Good morning, RVA! It's 74 °F, and, yes, highs are back up in the burning-hot 90s. If you can make it past this weekend, through the seven levels of the candy cane forest, and to this coming Wednesday, you should get to relax in some cooler temperatures. I think we can do it!
Water cooler
John Reid Blackwell at the Richmond Times-Dispatch reports that it's getting harder to find same-day COVID-19 tests. This matches with what I've heard anecdotally, too: multiple-hour waits at urgent care providers, sold out at-home tests, and booked-up testing appointments at pharmacies. If you need to get tested for work or travel reasons, I'd budget a couple of extra days to make that happen. And, remember, you can always walk up to one of the Richmond and Henrico Health Districts' free community testing events held a couple time a week across the region.
Also COVID-related and also in the RTD, Jessica Nocera reports that SOL passing rates dropped during the pandemic. I don't think this is at all surprising, and I mostly link to it because I'm really interested in how we'll have to asterisk 2020 and 2021 in all sorts of datasets. Test scores are just the top of the asterisk iceberg!
Richmond BizSense's Jonathan Spiers has the details on this fun new plan from Virginia Union University: VUU is "expanding its academic offerings to include a hospitality management program that’s planned to be anchored with a new, student-run hotel next to the Carver neighborhood." The current plans will either raze or convert the cool brutalist C.D. King Hall on the southwest corner of Lombardy and Leigh into the hotel. Y'all know how I feel about weird, old, brutal buildings, and I really hope they can find some way to incorporate the existing structure. You should tap through and read the whole thing, because Spiers has more info on VUU's hospitality management program and some details on the University's other development projects in the area. I am pretty excited about the future of the Lombardy corridor—anchored at the southern end by the 12-story building going in at Broad, VUU in the middle, and Chamberlayne to the north. Could be cool!
Whittney Evans at VPM reports on the (small) rise in the number of children hospitalized in Virginia for eating too many edibles. First, don't leave your edible laying around if you have kids in the house! Second, I'm really interested in all of these other things Virginia Poison Control gets calls about kids eating: 43 calls for children eating marijuana edibles, 37 calls for detergent ingestion (Tide Pods), and 60 calls about battery ingestion. Small children are so charming, but they are always putting everything in their mouth and trying to find new ways to terrify their families.
The Wason Center at CNU released a general election poll yesterday that shows T-Mac 2.0 leading his republican challenger by nine points in the gubernatorial race, which is outside the margin of error. At this moment in time, Democrats lead down the entire ballot and "among likely voters on the generic ballot test for the House of Delegates." Obviously nothing is a done deal until the votes are counted (and not even then lately), but I will allow myself to unclench slightly.
This morning's longread
The Lithium Mine Versus the Wildflower
I think we'll have to make hard choices like this—endangered wildflower or lithium mine—more and more as we continue to remain complacent about climate change.

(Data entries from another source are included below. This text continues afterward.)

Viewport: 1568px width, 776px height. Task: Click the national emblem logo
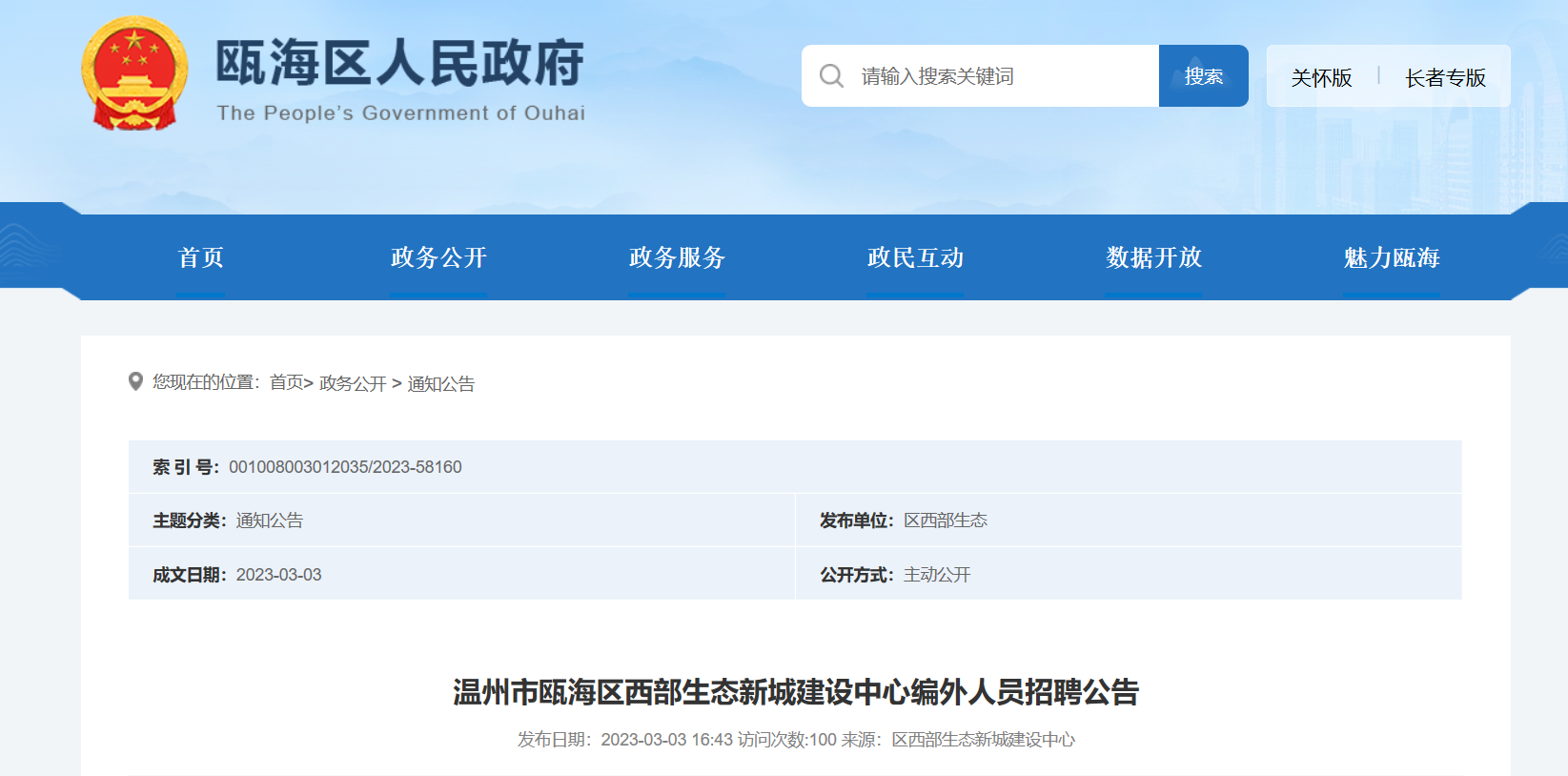pyautogui.click(x=134, y=74)
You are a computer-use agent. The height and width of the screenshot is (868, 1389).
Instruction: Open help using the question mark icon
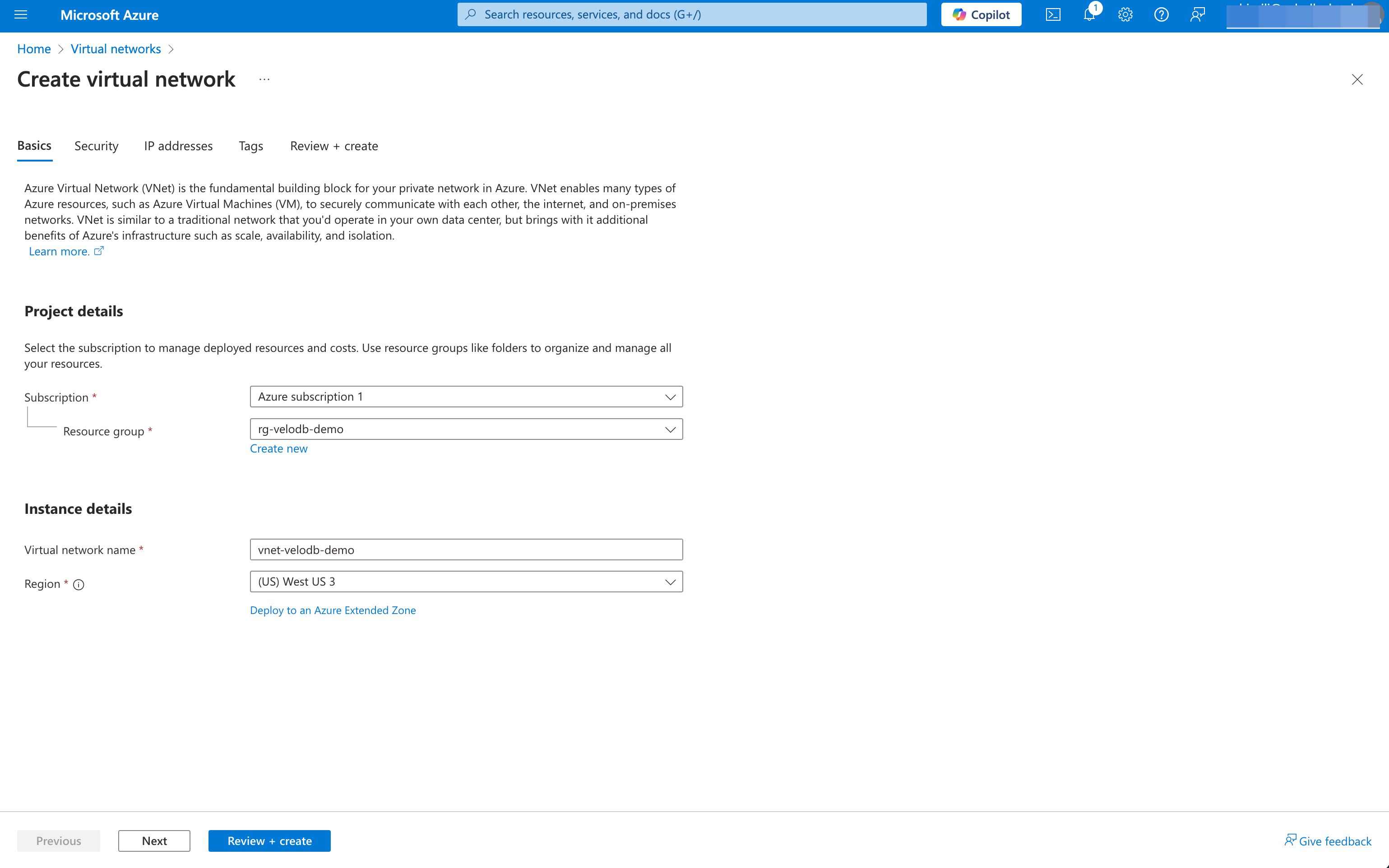coord(1161,14)
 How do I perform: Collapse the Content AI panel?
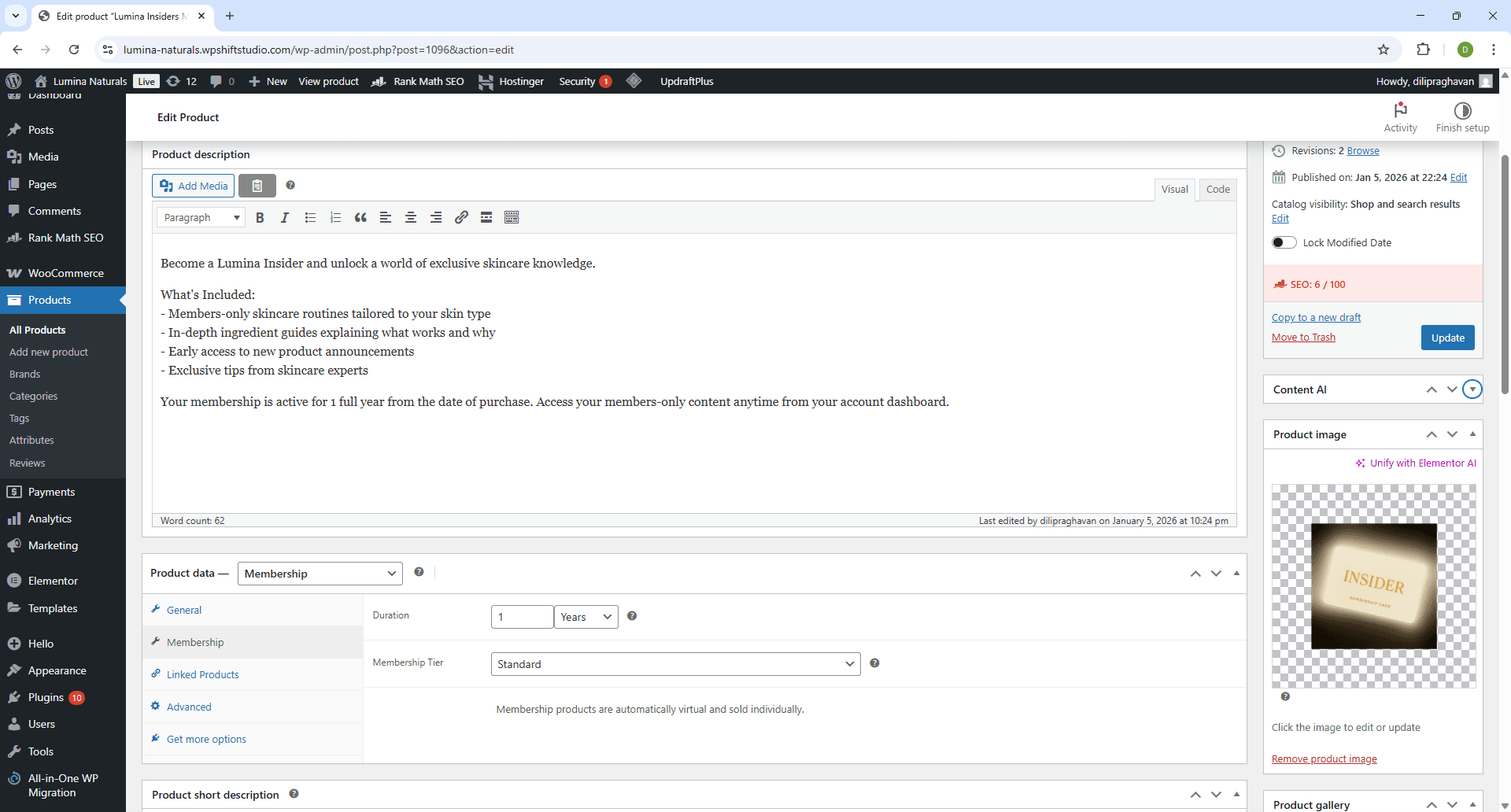pyautogui.click(x=1472, y=389)
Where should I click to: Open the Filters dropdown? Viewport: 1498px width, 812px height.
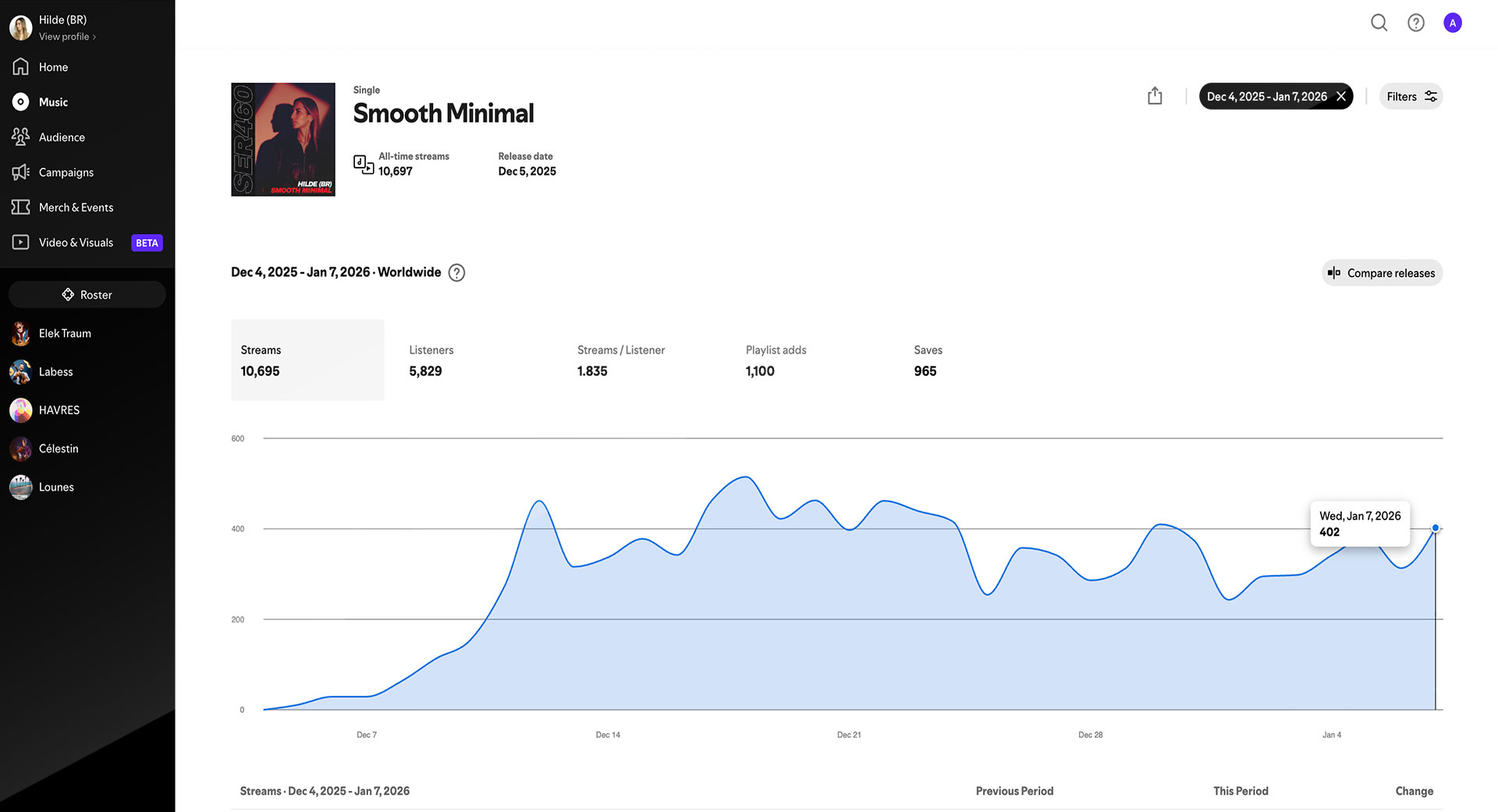click(1411, 96)
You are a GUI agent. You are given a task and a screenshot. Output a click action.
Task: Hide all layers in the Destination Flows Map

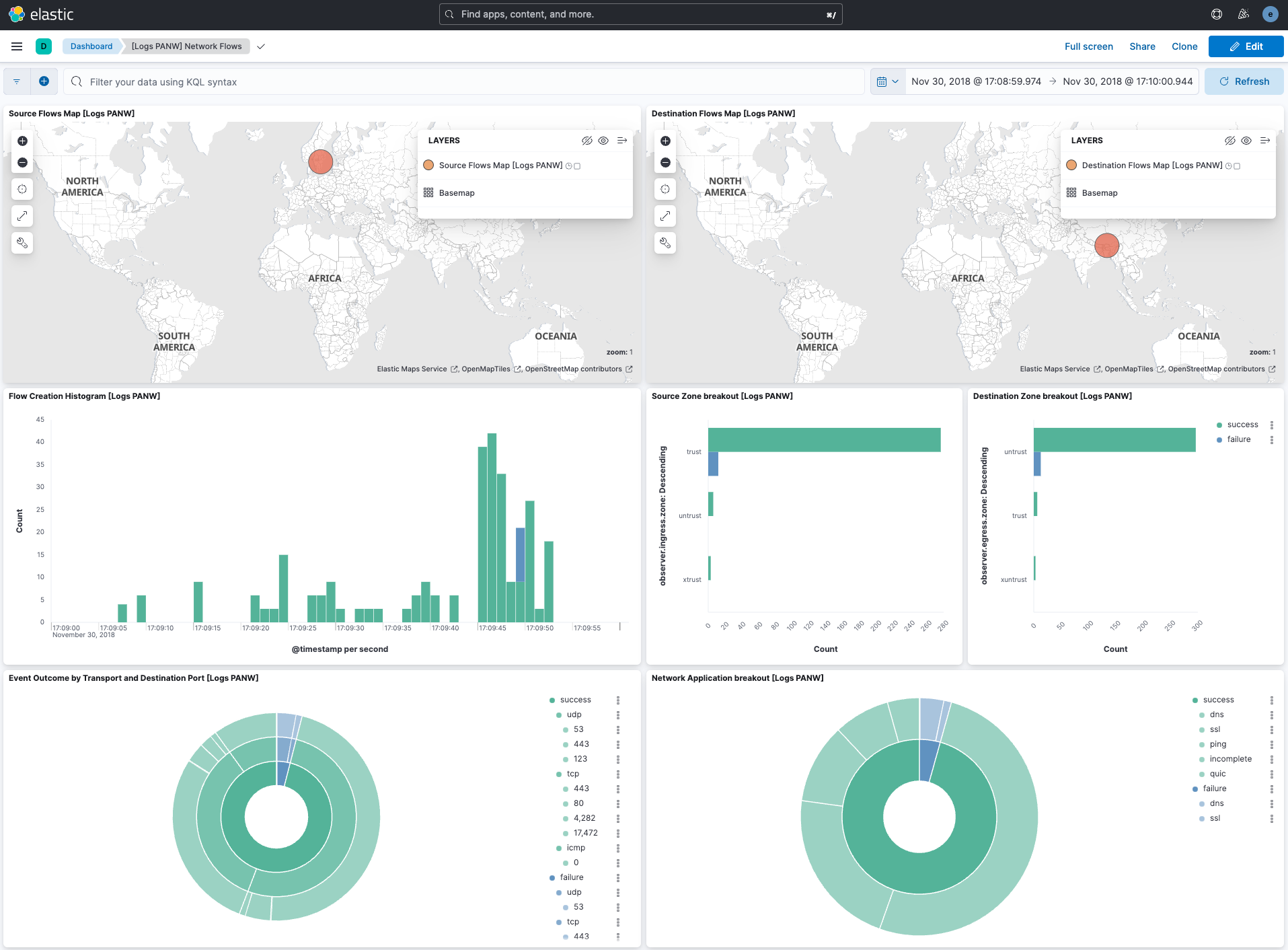tap(1230, 141)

Lithium is abundant in the Earth’s crust, but there is rarely enough in one place to go to the trouble of digging it up. The element is most common near ancient volcanoes where rock has been formed by slow-cooling magma. In some places, the lithium from those volcanic rocks leaches out and finds its way into the water table, forming a brine that can be pumped from the ground and evaporated, leaving lithium-bearing compounds behind. Until recently, Australian rocks and Andean brines have supplied enough lithium to satisfy most of the world’s needs. But the scramble to shift from fossil fuels has inspired a search closer to home. The US has the fourth-largest lithium deposits in the world, most of them in Nevada, but only one active brine operation, located in the state’s Clayton Valley, immediately to the east of Rhyolite Ridge. In both places, the lithium is the product of explosive volcanic eruptions that took place about 6 million years ago.